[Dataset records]

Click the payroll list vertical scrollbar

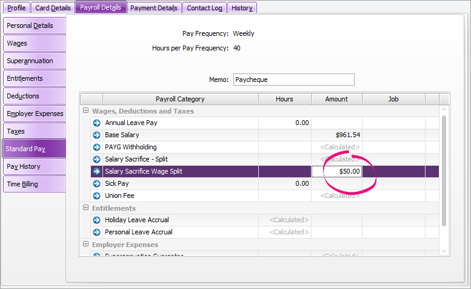[x=445, y=170]
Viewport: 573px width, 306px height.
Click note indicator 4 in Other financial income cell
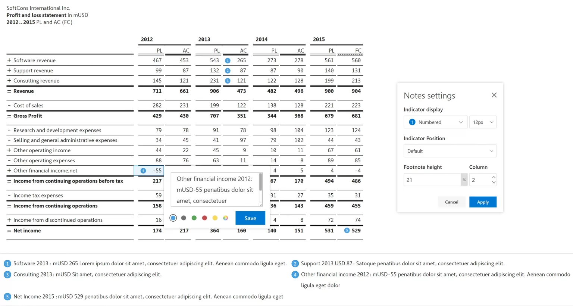(x=143, y=171)
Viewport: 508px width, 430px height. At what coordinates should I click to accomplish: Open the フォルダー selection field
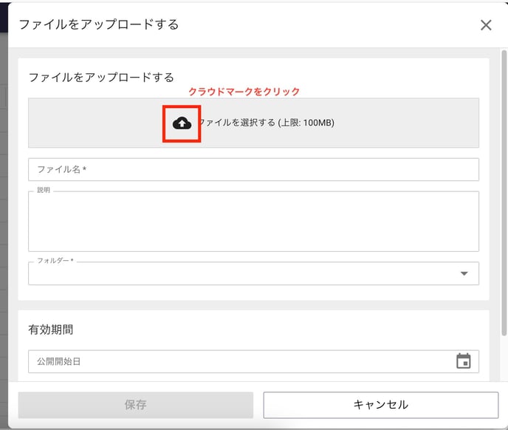point(253,273)
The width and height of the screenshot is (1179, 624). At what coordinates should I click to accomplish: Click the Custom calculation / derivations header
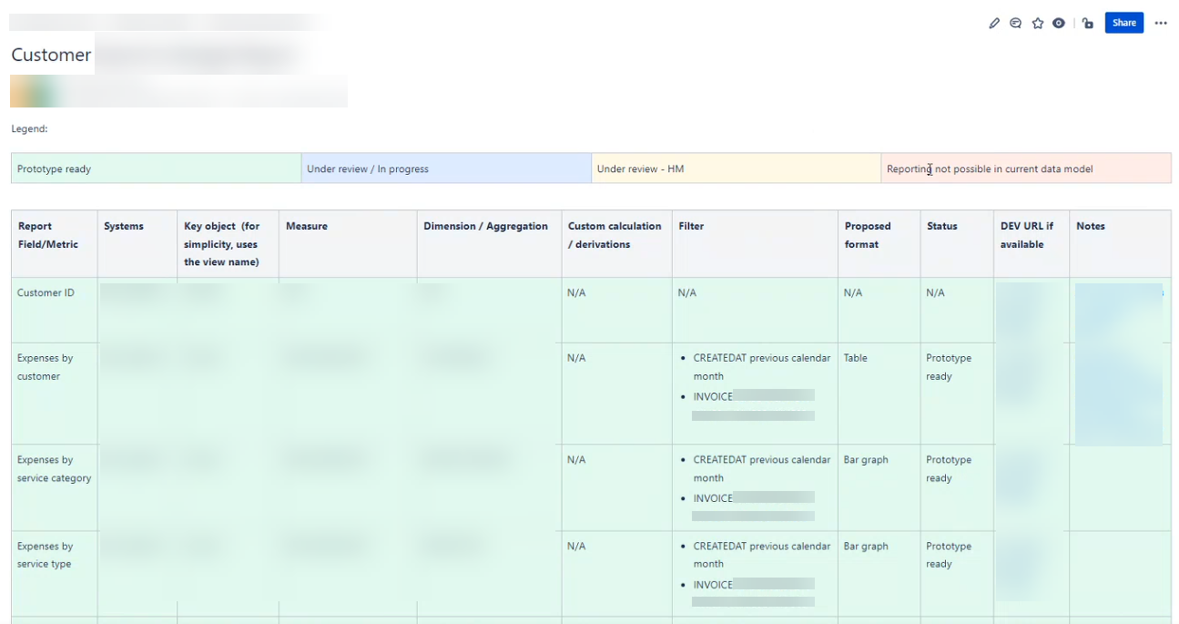(x=615, y=235)

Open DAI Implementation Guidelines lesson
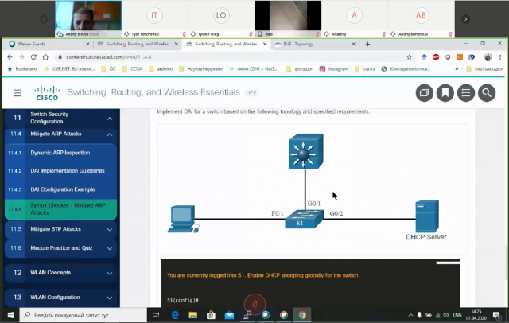(67, 171)
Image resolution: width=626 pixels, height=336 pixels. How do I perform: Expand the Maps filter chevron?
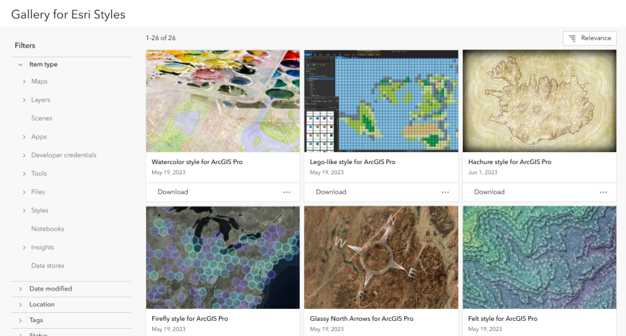(24, 82)
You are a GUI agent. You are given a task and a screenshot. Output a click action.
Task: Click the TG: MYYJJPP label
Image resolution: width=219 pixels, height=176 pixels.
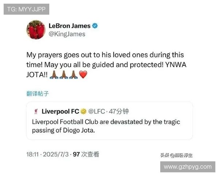point(26,9)
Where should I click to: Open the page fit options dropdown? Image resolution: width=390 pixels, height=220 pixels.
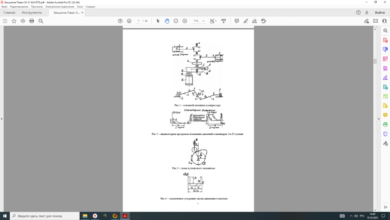[x=213, y=21]
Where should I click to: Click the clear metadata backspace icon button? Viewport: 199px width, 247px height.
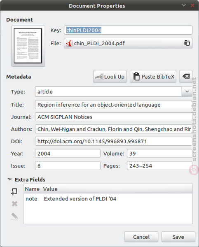[x=186, y=77]
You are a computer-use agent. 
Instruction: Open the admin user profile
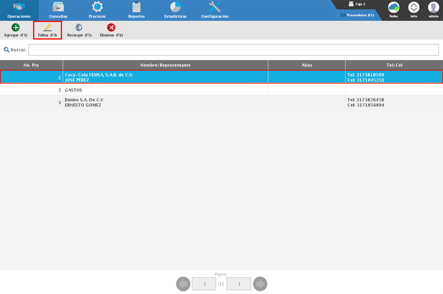[433, 10]
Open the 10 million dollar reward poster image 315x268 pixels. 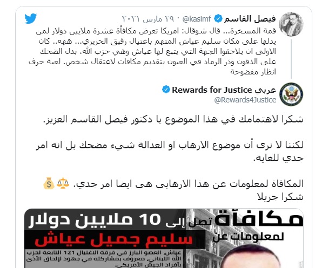click(x=164, y=238)
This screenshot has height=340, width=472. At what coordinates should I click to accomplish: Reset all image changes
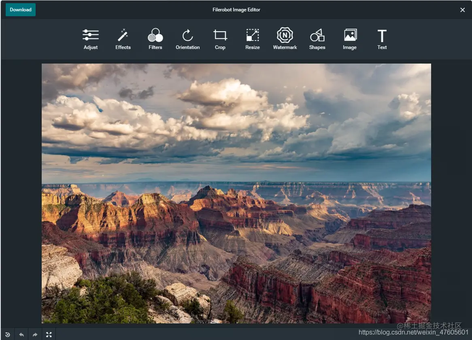point(7,334)
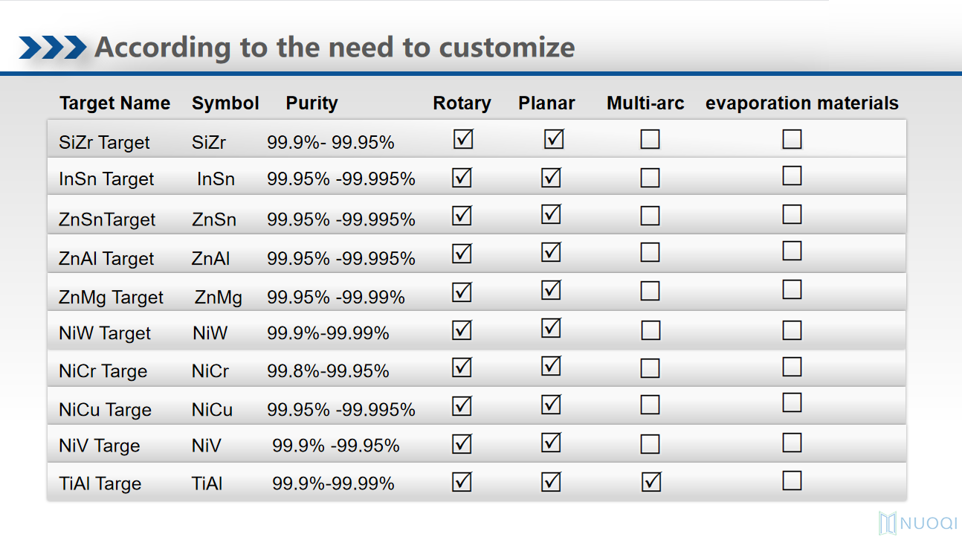962x540 pixels.
Task: Uncheck Planar for NiW Target
Action: pyautogui.click(x=551, y=328)
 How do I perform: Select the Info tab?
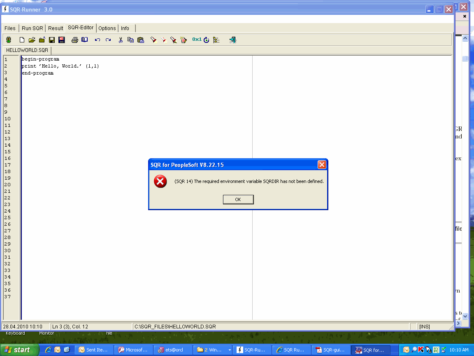(125, 28)
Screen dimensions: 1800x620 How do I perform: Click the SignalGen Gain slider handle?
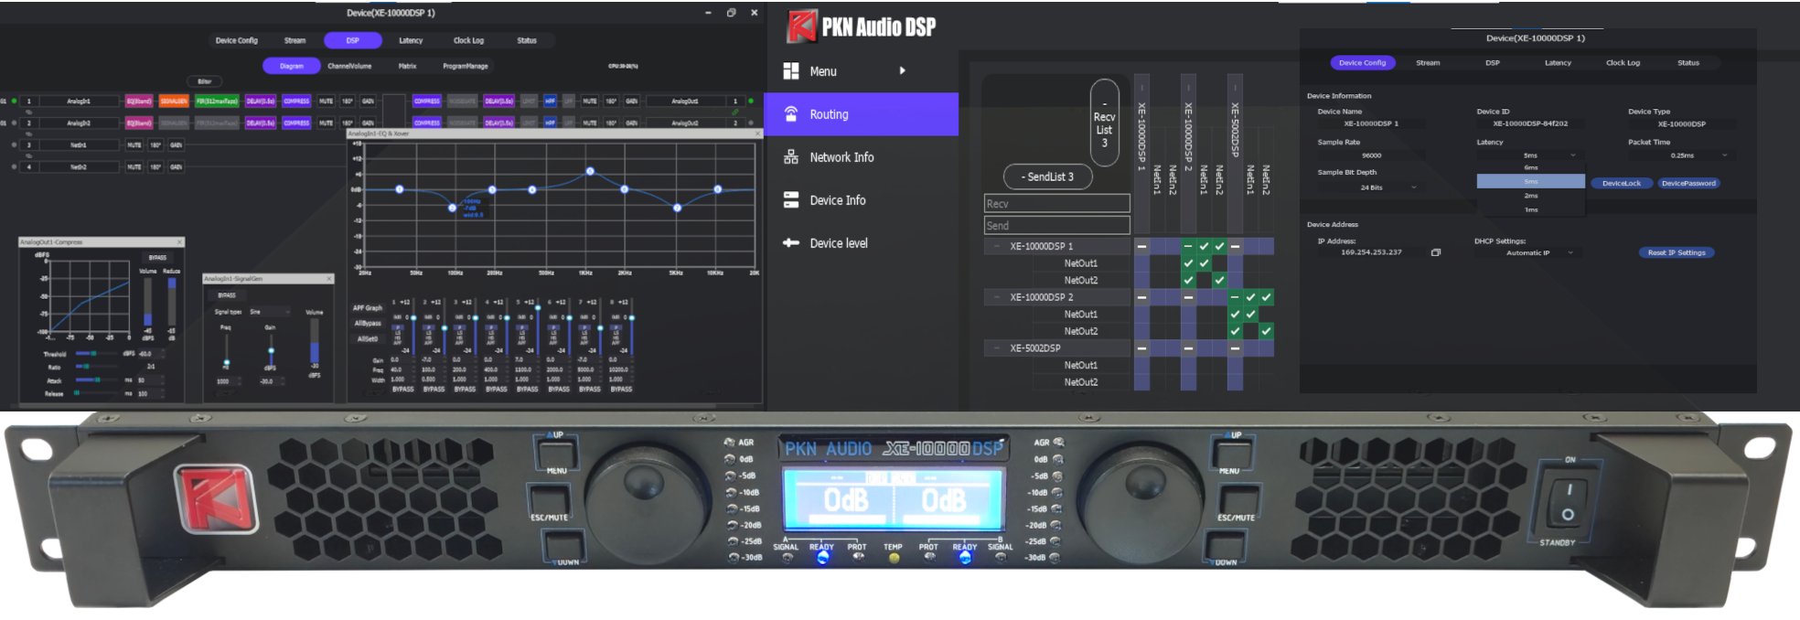[271, 351]
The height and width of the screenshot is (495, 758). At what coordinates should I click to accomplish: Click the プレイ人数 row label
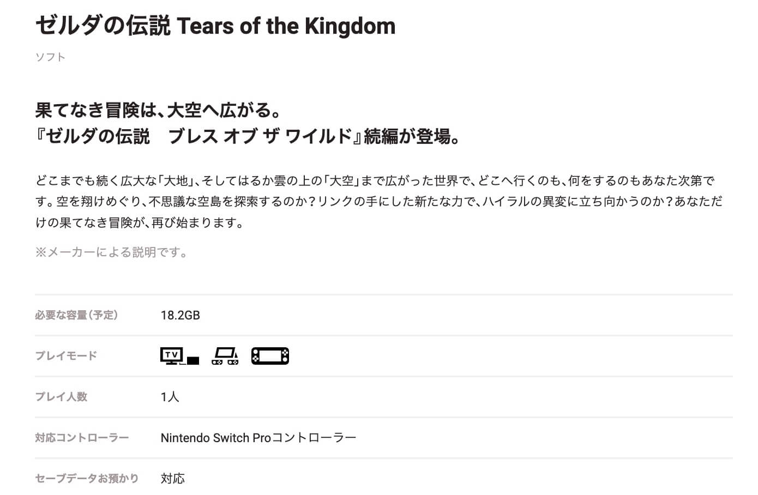point(61,397)
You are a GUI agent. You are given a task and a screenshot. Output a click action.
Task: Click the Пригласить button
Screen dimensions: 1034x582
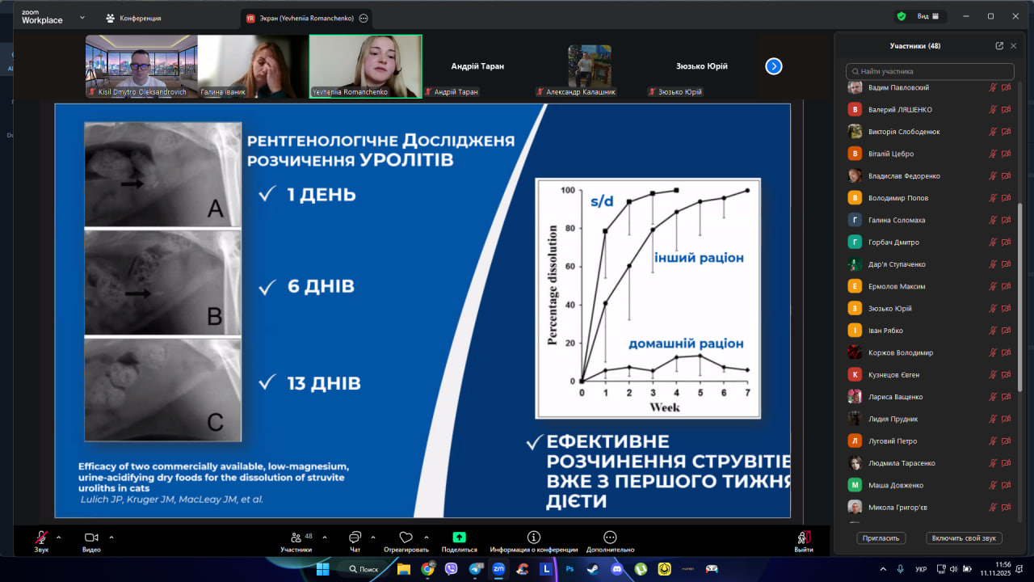point(881,538)
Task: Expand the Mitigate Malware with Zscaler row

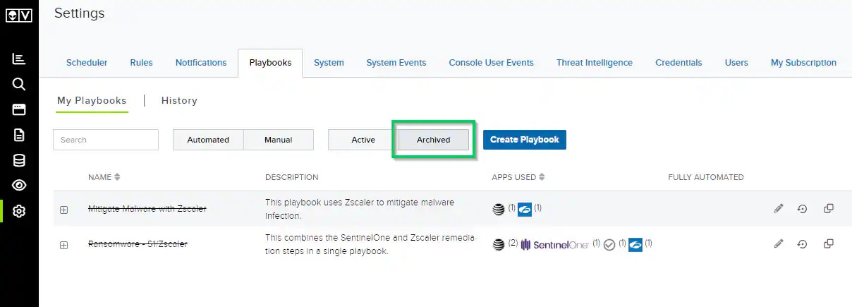Action: tap(64, 210)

**Prompt:** Each line from the one containing "Screen dimensions: 1800x620" through the final line of the data must be reproduced exactly, both ends included, with no pictures in the copy.

**Completed task:**
Screen dimensions: 1800x620 How do I perform: Click the SignalGen Gain slider handle?
[271, 351]
The height and width of the screenshot is (495, 758). At what coordinates should I click to accomplish: Click the プレイ人数 row label
point(61,397)
You are a GUI agent. You are given a task and a screenshot. Output a click action.
Task: Click the Пригласить button
Screen dimensions: 1034x582
point(881,538)
Task: Expand the Mitigate Malware with Zscaler row

Action: tap(64, 210)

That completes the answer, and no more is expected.